Pas de confinement pour les agriculteurs, Antoine Font, à la tête d’une exploitation à Castelnaudary, nous confie la détresse de certains de ses collègues, mais aussi des bienfaits que pourraient amener cette crise. 

Quel est le quotidien des agriculteurs en cette période de confinement ? Ont-ils la main d’œuvre nécessaire pour mener à bien leur récolte ? Quelles conséquences aura cette crise du coronavirus sur leurs exploitations ? C’est à ces question qu’Antoine Font, agriculteur à Castelnaudary (Aude) a tenté de répondre auprès d’Infos-Toulouse. 

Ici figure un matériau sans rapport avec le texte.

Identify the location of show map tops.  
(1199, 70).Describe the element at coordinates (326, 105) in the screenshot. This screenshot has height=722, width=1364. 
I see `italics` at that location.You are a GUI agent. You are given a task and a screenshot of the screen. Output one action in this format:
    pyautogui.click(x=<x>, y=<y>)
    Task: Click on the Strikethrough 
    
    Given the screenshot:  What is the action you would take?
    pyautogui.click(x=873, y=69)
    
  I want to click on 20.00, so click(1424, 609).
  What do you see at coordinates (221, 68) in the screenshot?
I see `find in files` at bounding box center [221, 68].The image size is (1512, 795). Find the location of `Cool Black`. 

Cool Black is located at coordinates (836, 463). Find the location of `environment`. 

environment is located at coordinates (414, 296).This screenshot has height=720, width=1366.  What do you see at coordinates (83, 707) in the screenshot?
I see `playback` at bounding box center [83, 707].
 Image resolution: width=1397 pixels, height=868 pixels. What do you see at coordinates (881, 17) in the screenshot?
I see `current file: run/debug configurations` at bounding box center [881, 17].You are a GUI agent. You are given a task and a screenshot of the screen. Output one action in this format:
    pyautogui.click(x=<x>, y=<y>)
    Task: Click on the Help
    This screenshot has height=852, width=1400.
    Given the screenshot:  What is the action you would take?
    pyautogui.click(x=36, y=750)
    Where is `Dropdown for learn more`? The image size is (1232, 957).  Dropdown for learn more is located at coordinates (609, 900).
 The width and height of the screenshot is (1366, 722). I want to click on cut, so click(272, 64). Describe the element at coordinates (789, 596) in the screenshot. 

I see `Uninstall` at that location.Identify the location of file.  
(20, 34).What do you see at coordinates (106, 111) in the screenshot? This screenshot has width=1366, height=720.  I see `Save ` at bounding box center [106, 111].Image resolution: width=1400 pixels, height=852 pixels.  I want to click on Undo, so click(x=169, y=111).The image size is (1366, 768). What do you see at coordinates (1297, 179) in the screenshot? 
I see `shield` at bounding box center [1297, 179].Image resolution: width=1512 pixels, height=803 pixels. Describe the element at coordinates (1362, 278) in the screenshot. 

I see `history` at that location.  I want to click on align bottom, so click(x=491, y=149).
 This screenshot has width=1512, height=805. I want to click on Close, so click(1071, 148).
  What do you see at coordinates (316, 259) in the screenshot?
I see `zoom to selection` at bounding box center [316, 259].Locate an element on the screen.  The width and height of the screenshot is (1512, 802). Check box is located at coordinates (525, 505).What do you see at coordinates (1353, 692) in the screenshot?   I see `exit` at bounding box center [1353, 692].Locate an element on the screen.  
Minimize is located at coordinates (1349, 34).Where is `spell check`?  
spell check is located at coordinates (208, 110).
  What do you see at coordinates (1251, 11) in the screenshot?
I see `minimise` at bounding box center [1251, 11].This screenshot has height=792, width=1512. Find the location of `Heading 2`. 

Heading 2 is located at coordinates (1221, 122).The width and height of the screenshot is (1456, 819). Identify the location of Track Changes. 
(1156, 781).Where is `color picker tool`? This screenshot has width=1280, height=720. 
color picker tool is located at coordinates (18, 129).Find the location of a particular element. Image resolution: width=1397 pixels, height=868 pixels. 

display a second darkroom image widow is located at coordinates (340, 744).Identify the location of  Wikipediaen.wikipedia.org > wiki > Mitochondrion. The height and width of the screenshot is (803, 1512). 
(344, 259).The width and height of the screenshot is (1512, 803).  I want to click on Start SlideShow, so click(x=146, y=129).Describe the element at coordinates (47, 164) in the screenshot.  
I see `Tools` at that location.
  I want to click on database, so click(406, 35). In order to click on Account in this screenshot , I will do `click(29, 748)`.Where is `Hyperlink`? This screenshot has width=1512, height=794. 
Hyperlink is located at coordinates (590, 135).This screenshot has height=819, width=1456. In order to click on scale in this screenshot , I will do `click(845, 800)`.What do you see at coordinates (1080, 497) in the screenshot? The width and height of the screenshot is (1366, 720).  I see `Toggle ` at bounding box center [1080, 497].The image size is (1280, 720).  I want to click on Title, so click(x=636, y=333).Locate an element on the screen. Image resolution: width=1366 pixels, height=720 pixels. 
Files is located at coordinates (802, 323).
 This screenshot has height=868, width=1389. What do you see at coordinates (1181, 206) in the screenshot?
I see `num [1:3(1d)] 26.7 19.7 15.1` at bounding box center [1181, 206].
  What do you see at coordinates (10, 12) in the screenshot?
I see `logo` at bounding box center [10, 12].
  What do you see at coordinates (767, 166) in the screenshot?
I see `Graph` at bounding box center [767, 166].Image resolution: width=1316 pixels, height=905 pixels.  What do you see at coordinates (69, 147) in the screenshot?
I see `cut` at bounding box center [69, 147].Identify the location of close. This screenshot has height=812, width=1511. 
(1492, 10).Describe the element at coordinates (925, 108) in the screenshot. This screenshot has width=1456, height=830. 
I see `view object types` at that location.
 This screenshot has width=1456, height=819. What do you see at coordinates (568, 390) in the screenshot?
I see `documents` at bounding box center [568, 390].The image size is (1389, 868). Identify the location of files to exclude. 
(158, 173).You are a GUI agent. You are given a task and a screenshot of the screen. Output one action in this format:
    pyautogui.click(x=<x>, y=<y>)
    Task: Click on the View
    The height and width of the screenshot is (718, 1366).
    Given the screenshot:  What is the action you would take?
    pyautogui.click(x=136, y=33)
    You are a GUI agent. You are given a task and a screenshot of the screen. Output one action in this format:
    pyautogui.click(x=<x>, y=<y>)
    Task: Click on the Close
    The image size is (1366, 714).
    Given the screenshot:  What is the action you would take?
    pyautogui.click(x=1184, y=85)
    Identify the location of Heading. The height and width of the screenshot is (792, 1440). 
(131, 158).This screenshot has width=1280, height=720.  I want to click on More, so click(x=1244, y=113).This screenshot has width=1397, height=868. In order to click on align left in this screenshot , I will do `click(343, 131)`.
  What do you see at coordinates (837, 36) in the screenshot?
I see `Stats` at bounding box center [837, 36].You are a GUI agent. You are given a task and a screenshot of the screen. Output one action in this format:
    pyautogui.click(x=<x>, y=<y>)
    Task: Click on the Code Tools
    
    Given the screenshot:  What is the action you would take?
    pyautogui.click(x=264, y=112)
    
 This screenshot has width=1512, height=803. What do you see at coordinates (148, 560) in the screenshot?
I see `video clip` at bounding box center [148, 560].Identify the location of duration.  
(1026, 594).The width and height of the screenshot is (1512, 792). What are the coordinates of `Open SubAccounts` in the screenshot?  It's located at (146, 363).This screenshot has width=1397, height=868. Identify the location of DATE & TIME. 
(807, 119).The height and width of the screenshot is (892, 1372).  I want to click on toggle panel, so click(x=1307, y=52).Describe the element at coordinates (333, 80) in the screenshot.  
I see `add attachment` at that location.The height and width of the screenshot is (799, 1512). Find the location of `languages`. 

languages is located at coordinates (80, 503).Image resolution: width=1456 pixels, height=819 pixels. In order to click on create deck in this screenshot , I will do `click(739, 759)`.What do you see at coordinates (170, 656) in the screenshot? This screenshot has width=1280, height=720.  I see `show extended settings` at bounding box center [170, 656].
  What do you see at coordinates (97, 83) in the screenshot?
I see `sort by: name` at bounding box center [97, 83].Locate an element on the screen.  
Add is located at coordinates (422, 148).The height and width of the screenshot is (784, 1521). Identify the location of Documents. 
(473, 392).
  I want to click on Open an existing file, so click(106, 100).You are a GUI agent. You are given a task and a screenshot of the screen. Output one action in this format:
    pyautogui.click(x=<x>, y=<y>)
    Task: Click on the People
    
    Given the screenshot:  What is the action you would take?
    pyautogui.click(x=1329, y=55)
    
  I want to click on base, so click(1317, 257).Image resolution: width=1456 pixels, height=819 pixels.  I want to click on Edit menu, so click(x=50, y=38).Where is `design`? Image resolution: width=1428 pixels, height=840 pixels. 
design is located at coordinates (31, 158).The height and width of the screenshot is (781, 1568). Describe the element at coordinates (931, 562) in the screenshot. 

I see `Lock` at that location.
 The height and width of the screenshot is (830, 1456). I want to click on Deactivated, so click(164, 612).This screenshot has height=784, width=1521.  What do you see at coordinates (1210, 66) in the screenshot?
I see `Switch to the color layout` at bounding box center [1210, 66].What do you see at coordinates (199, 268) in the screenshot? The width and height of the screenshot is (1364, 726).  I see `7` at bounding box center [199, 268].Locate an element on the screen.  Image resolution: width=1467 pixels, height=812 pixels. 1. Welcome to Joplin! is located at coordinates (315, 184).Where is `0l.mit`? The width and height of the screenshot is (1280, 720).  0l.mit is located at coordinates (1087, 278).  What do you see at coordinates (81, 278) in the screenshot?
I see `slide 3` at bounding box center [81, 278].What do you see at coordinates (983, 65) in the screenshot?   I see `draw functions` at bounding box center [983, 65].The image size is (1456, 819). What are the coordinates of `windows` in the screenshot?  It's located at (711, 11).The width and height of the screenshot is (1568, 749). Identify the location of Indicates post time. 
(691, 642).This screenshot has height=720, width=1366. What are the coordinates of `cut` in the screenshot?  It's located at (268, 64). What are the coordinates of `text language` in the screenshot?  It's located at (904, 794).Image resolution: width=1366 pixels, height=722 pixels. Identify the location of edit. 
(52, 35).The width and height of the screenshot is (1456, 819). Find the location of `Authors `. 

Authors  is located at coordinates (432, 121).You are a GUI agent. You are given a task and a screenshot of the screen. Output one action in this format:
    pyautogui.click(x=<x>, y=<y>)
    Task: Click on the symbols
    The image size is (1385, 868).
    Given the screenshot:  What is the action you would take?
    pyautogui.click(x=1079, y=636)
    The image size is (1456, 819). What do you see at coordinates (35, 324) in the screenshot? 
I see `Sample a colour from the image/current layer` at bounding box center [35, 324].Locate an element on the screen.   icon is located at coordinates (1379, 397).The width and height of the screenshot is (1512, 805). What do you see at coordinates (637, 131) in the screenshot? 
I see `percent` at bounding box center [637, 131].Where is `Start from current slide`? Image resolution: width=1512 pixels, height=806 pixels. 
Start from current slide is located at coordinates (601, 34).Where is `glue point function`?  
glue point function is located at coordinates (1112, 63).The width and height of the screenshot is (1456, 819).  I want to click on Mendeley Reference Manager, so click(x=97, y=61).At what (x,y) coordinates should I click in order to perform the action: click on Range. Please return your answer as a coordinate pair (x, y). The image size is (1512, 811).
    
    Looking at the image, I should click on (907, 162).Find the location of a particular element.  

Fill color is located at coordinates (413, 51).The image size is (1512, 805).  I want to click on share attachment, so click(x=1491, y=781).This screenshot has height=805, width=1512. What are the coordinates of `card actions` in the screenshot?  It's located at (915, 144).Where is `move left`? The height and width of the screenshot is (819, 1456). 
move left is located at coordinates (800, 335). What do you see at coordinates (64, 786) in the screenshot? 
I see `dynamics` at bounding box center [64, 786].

Arboriculteur, Antoine Font possède une petite exploitation de 94 hectares de pommiers et de 30 hectares de céréales. À la tête de deux sociétés, l’une en lien avec une coopérative, et l’autre consacrée à la vente directe dans son commerce, l’agriculteur témoigne de la gestion et des conséquences du coronavirus dans le monde agricole. 

Infos-Toulouse : Comment vivez-vous ce confinement ?
Antoine Font : Je continue à travailler malgré une grande partie du personnel qui s’est arrêté. Nous avons une famille de Portugais qui vient travailler chaque année pour faire la taille des pommiers et qui sont bloqués ici. À ce niveau là je ne suis pas embêté, d’autres le sont beaucoup plus. Nous avons également un permanent qui travaille seul et j’essaye d’organiser des ateliers de personnes seules. Ils ont des consignes sur les comportements à adopter et du gel hydroalcoolique. Pour le moment ça ne se passe pas trop mal. 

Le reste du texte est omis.